Enhancing Attitude Tracking With Self-Learning Control Using Tanh-Type Learning Intensity

This paper investigates the attitude tracking control problem for spacecraft. A tanh-type self-learning control (TSLC) approach with variable learning intensity (VLI) is proposed, which avoids saturation while overcoming previous algorithms’ long response time disadvantage. Unlike the previously introduced VLI method, the enhanced TSLC does not tweak the learning intensity based on the previous controller output. Instead, it relates learning intensity to an intermediate variable directly related to the system state and tunes the learning intensity using a tanh-type function.
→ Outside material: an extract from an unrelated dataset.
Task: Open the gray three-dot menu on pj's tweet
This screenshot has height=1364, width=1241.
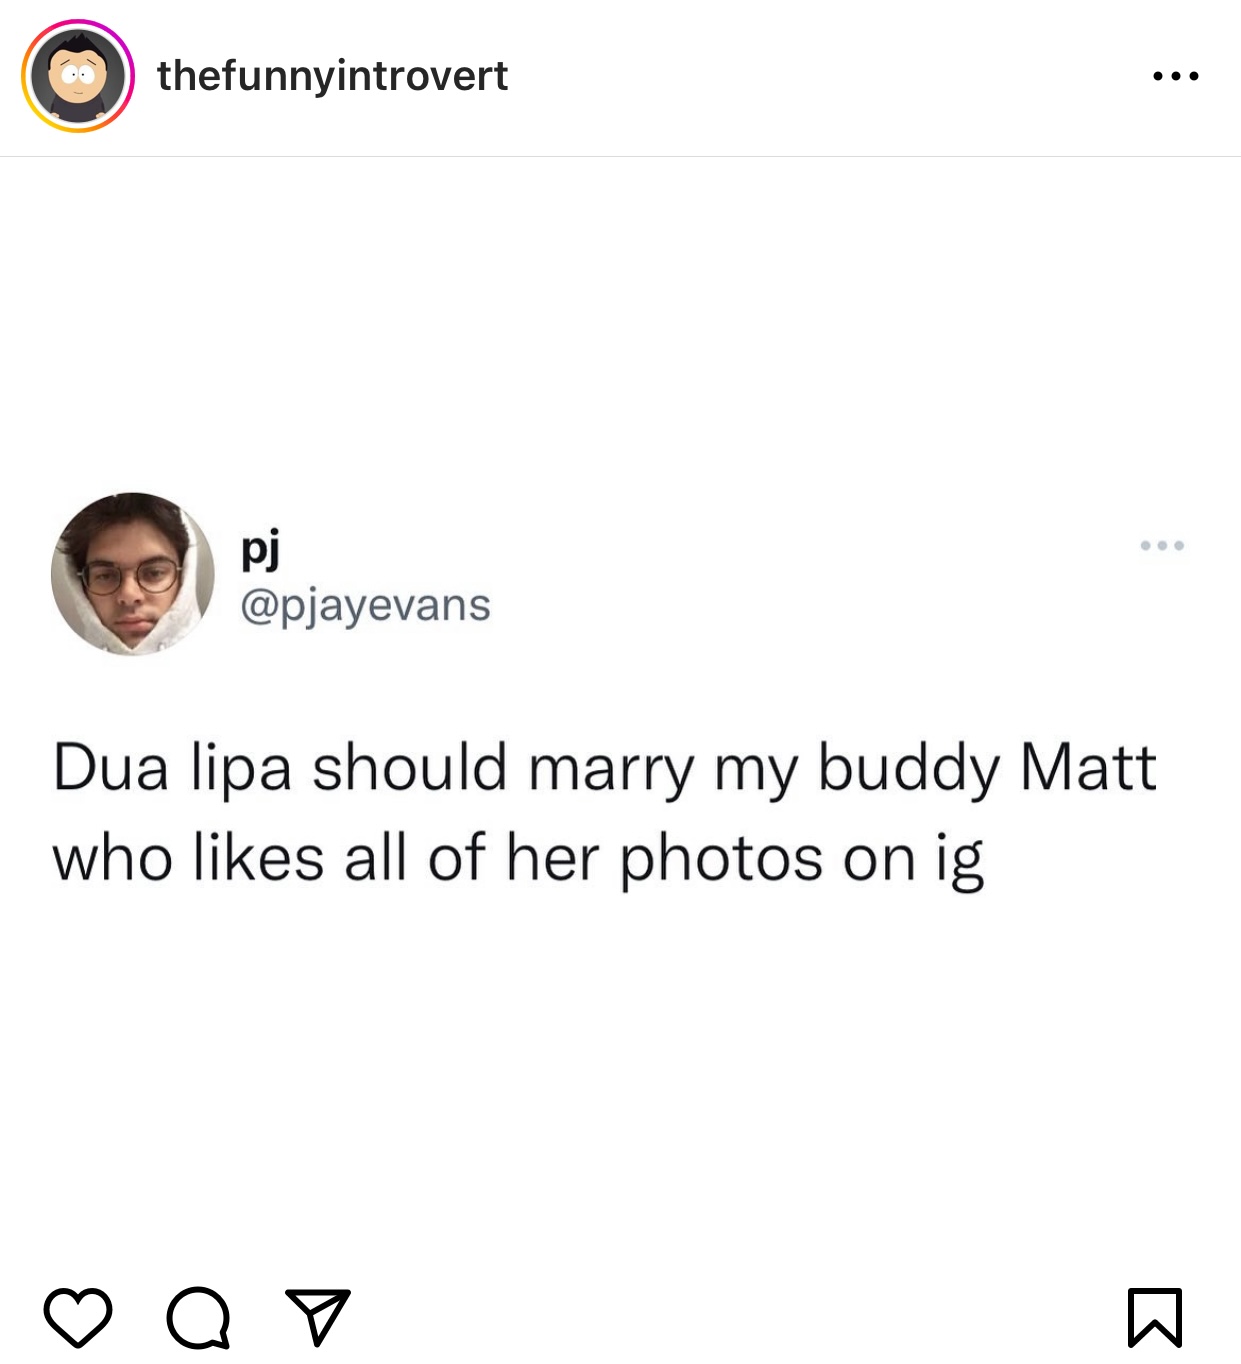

Since the system state reflects the tracking error in real-time, the transformed tanh-type function has a higher decay rate than the exponential function, which not only significantly reduces the saturation response but also improves the response speed and achieves higher steady-state accuracy. Simulation proved TSLC’s superiority, considering adverse actuator factors such as dead zone, bias torque, and saturation. The proposed approach has also been validated on the Quanser helicopter platform, confirming its better performance. Note to Practitioners—Unlike spacecraft control algorithms based on observers, adaptive methods, or neural networks, the proposed algorithm is simpler in control structure and consumes fewer computational resources. With the self-learning mechanism, the desired control accuracy can be achieved without needing an accurate spacecraft dynamics model. It is model-free and exceptionally easy to implement.